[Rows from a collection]
::::

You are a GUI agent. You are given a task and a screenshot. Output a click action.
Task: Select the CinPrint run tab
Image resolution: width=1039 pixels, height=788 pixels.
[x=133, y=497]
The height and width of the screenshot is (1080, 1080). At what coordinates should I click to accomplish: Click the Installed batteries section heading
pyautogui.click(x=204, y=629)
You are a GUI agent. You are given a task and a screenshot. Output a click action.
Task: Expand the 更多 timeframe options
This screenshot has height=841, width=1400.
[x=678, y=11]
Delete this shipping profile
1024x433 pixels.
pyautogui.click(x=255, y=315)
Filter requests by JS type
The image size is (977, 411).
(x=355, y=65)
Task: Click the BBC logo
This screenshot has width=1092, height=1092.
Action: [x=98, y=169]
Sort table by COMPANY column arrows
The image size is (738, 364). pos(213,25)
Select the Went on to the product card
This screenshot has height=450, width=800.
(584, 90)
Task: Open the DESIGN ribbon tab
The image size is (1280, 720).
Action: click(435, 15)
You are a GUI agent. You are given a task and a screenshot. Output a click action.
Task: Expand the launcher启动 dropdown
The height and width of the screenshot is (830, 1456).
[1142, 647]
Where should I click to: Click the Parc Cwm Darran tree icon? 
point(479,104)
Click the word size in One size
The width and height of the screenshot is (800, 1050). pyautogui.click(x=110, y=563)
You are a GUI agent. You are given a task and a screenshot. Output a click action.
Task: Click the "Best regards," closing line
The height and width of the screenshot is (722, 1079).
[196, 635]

::::

Recast all of the rows above as a Markdown table with two columns, "No." and "Line". Number each line in order and leave out any blank lines.

| No. | Line |
|---|---|
| 1 | You are a GUI agent. You are given a task and a screenshot. Output a click action. |
| 2 | Task: Select the CinPrint run tab |
| 3 | Image resolution: width=1039 pixels, height=788 pixels. |
| 4 | [x=133, y=497] |
| 5 | The height and width of the screenshot is (1080, 1080). At what coordinates should I click to accomplish: Click the Installed batteries section heading |
| 6 | pyautogui.click(x=204, y=629) |
| 7 | You are a GUI agent. You are given a task and a screenshot. Output a click action. |
| 8 | Task: Expand the 更多 timeframe options |
| 9 | This screenshot has height=841, width=1400. |
| 10 | [x=678, y=11] |
| 11 | Delete this shipping profile |
| 12 | 1024x433 pixels. |
| 13 | pyautogui.click(x=255, y=315) |
| 14 | Filter requests by JS type |
| 15 | The image size is (977, 411). |
| 16 | (x=355, y=65) |
| 17 | Task: Click the BBC logo |
| 18 | This screenshot has width=1092, height=1092. |
| 19 | Action: [x=98, y=169] |
| 20 | Sort table by COMPANY column arrows |
| 21 | The image size is (738, 364). pos(213,25) |
| 22 | Select the Went on to the product card |
| 23 | This screenshot has height=450, width=800. |
| 24 | (584, 90) |
| 25 | Task: Open the DESIGN ribbon tab |
| 26 | The image size is (1280, 720). |
| 27 | Action: click(435, 15) |
| 28 | You are a GUI agent. You are given a task and a screenshot. Output a click action. |
| 29 | Task: Expand the launcher启动 dropdown |
| 30 | The height and width of the screenshot is (830, 1456). |
| 31 | [1142, 647] |
| 32 | Where should I click to: Click the Parc Cwm Darran tree icon?  |
| 33 | point(479,104) |
| 34 | Click the word size in One size |
| 35 | The width and height of the screenshot is (800, 1050). pyautogui.click(x=110, y=563) |
| 36 | You are a GUI agent. You are given a task and a screenshot. Output a click action. |
| 37 | Task: Click the "Best regards," closing line |
| 38 | The height and width of the screenshot is (722, 1079). |
| 39 | [196, 635] |